(TASK GOAL) Repeat the lines of the records below verbatim, from the line containing "Given: Minimize the Add-ons window" to the line containing "pos(327,477)", both included.

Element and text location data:
+ + + + +

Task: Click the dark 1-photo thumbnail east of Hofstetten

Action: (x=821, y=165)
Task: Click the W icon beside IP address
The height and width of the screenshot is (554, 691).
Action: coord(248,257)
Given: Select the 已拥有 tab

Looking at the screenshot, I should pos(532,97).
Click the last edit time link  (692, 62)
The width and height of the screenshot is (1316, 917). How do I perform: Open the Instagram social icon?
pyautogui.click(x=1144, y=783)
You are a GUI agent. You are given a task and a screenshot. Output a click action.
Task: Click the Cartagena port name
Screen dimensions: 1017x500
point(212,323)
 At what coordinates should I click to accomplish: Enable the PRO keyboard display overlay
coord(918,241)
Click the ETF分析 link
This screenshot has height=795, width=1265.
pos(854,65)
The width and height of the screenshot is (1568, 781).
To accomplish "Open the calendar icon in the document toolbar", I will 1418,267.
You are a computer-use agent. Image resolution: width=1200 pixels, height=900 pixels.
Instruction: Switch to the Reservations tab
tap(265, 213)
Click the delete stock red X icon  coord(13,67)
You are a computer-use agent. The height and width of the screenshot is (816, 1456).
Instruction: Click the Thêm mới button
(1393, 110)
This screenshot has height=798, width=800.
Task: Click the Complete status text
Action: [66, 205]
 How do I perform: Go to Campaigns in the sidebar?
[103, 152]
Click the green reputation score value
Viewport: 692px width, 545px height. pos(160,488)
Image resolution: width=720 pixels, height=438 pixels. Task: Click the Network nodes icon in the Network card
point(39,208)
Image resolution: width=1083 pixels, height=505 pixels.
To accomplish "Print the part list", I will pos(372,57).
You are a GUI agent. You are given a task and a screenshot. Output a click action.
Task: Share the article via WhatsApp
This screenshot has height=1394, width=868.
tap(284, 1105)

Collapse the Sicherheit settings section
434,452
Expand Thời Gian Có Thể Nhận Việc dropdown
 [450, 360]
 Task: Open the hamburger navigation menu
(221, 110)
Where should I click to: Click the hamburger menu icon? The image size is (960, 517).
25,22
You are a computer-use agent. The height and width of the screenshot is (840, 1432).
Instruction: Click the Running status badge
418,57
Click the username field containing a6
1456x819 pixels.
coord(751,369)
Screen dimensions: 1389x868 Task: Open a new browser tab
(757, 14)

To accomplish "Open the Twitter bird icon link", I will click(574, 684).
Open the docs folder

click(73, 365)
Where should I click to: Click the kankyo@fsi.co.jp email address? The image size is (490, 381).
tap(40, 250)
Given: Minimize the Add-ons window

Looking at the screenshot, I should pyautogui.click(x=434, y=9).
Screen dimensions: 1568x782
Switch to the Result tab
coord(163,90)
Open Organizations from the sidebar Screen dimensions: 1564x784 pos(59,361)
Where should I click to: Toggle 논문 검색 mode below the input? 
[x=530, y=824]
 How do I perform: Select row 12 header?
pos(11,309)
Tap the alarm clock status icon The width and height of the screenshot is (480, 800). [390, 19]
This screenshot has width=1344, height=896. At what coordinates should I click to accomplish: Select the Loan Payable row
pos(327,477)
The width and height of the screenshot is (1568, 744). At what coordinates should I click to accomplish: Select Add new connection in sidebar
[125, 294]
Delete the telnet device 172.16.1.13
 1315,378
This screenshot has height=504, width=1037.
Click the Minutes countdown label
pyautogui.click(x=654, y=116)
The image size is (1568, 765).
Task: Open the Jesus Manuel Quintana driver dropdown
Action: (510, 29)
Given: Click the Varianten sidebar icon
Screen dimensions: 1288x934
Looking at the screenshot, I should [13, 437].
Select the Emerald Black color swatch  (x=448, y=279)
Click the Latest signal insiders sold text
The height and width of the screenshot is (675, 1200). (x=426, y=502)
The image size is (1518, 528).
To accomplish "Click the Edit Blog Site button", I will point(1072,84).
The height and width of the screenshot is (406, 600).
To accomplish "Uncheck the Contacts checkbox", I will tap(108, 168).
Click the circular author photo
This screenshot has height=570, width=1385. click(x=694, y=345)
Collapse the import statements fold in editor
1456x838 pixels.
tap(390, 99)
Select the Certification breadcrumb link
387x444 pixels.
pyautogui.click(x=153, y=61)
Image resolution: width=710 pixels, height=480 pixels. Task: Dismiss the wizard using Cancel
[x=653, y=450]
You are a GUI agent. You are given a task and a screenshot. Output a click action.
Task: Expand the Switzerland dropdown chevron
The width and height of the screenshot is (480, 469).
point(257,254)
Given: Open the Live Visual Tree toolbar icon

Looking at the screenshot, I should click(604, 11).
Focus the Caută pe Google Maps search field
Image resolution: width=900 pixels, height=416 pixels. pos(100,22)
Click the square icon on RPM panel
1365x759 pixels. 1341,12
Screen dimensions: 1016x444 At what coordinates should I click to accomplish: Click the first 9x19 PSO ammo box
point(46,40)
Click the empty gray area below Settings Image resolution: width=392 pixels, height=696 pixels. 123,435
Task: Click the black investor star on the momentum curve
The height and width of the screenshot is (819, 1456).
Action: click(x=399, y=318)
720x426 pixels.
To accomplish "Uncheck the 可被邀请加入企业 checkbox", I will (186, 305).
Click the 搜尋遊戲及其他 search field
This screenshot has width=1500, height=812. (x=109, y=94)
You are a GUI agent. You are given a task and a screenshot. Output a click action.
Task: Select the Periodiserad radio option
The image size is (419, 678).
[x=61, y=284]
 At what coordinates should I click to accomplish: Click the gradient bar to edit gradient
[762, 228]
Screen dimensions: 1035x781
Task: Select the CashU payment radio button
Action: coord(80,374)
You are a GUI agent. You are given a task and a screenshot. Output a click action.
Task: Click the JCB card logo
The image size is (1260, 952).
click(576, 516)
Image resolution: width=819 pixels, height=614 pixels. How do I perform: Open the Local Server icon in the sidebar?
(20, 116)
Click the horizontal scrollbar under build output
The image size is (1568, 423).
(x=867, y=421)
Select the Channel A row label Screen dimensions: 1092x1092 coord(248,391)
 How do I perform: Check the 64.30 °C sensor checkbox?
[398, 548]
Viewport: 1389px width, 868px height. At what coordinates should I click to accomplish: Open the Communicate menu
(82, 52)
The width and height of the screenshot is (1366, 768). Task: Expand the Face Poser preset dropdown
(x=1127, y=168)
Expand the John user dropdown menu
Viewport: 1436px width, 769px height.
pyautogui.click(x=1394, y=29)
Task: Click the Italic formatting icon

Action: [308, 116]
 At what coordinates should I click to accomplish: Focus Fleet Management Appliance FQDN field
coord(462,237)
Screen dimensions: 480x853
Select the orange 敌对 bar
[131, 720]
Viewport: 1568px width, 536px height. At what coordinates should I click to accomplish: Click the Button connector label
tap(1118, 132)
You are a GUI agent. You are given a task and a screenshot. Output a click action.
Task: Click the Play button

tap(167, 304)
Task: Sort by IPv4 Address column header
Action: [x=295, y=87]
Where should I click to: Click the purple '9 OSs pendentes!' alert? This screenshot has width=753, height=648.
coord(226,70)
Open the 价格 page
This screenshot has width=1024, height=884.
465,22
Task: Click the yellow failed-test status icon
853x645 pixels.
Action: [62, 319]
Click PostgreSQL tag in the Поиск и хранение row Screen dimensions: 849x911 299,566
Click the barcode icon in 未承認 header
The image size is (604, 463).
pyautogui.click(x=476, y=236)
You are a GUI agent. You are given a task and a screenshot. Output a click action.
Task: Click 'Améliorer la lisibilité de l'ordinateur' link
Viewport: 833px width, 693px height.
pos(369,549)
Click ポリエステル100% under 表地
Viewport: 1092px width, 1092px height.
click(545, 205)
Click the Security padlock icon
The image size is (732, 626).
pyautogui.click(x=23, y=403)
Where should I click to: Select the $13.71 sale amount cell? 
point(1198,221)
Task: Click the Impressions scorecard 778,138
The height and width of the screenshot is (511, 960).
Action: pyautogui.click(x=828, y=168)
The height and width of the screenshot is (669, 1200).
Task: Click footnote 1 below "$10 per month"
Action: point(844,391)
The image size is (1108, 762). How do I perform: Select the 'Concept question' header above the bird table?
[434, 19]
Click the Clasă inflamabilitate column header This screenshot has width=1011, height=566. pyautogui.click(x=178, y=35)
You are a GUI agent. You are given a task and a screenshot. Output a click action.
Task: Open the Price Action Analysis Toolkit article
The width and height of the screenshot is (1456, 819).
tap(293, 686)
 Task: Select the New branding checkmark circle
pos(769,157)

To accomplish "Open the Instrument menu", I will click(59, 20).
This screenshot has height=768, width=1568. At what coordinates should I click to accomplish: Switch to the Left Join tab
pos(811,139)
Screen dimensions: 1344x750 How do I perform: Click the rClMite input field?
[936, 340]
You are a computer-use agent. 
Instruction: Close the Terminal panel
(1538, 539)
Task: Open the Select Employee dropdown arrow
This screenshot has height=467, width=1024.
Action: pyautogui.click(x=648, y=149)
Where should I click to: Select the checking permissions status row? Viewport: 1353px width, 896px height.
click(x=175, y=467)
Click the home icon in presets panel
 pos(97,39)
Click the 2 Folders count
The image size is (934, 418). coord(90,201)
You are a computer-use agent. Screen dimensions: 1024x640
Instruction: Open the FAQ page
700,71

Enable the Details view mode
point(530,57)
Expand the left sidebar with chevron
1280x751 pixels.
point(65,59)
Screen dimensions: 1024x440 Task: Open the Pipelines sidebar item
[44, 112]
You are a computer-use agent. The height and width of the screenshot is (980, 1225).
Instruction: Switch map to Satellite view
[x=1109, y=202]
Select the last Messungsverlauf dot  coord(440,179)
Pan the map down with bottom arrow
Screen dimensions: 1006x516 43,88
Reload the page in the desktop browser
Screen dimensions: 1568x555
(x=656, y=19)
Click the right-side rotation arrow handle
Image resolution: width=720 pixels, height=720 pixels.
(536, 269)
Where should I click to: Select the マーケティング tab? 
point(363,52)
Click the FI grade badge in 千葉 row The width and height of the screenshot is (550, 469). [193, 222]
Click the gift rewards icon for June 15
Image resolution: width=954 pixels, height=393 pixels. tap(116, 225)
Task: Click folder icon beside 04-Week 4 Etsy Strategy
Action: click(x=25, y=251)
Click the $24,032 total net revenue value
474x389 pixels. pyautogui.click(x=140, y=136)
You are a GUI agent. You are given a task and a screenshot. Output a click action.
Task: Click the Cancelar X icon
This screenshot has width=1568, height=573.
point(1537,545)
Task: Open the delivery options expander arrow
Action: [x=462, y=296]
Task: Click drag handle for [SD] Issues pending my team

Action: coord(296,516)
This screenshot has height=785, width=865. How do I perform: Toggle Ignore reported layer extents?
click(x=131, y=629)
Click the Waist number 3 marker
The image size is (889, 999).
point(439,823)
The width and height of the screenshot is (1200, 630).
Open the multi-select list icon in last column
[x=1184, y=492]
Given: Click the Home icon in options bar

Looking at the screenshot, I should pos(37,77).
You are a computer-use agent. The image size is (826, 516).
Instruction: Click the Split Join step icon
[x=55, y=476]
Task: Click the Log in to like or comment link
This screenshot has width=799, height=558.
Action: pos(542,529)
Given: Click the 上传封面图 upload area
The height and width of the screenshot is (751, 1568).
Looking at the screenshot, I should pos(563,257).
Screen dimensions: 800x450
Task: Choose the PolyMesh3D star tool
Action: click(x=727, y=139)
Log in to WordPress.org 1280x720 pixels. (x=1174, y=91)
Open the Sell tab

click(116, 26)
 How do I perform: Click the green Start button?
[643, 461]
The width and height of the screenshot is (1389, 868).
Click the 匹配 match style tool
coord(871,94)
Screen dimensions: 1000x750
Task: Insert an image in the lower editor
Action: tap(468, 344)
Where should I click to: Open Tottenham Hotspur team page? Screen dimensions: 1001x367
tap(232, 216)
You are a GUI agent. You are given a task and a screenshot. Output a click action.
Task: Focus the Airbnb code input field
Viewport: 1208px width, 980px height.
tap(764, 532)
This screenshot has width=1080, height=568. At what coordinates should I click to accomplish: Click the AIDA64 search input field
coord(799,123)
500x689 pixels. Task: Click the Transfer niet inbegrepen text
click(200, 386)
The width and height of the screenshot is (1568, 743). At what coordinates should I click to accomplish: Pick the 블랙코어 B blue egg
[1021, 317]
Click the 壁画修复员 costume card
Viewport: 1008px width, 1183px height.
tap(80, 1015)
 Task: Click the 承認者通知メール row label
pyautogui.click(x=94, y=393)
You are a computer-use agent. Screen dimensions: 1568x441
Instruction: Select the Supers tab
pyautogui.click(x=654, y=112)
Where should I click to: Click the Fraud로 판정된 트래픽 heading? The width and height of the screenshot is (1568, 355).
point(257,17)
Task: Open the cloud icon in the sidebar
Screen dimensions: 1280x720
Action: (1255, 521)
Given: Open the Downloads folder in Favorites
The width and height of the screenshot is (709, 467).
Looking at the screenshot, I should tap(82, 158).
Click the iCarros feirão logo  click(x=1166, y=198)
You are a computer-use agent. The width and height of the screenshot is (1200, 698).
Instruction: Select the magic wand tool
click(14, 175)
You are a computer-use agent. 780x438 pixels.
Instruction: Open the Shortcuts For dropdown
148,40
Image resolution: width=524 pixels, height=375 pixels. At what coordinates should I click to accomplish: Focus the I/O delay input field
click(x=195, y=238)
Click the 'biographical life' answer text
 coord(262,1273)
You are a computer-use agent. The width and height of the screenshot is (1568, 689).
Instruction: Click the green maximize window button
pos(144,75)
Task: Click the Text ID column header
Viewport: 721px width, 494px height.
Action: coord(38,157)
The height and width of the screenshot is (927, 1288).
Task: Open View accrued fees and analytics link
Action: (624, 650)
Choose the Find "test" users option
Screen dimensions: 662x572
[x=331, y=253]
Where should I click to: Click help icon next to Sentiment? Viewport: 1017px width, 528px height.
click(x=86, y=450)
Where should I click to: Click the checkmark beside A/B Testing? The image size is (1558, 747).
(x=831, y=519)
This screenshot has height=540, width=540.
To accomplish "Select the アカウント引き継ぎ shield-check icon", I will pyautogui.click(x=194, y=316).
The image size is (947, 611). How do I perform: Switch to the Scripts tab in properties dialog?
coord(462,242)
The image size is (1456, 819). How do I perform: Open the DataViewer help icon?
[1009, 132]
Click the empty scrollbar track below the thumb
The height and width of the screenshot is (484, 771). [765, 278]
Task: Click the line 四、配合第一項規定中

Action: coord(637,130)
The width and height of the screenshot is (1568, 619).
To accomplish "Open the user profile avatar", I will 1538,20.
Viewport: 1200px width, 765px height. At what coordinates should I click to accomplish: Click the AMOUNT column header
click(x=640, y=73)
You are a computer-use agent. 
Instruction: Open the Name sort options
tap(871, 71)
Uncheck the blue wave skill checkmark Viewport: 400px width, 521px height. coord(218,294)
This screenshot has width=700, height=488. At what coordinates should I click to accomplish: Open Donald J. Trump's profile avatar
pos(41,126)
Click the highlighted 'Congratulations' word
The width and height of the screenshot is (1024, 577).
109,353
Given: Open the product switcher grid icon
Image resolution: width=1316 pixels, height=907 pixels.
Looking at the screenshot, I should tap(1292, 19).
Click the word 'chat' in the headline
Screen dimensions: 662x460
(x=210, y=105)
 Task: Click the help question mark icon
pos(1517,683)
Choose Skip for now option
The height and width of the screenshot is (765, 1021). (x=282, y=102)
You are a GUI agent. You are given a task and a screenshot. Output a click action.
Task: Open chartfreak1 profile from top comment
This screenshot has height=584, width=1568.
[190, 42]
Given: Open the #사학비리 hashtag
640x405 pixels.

+ + + + +

(RESULT OF THE TASK)
Given: Minimize the Add-ons window

Looking at the screenshot, I should pyautogui.click(x=434, y=9).
Screen dimensions: 1568x782
Switch to the Result tab
coord(163,90)
Open Organizations from the sidebar Screen dimensions: 1564x784 pos(59,361)
Where should I click to: Toggle 논문 검색 mode below the input? 
[x=530, y=824]
 How do I perform: Select row 12 header?
pos(11,309)
Tap the alarm clock status icon The width and height of the screenshot is (480, 800). [390, 19]
This screenshot has width=1344, height=896. At what coordinates should I click to accomplish: Select the Loan Payable row
pos(327,477)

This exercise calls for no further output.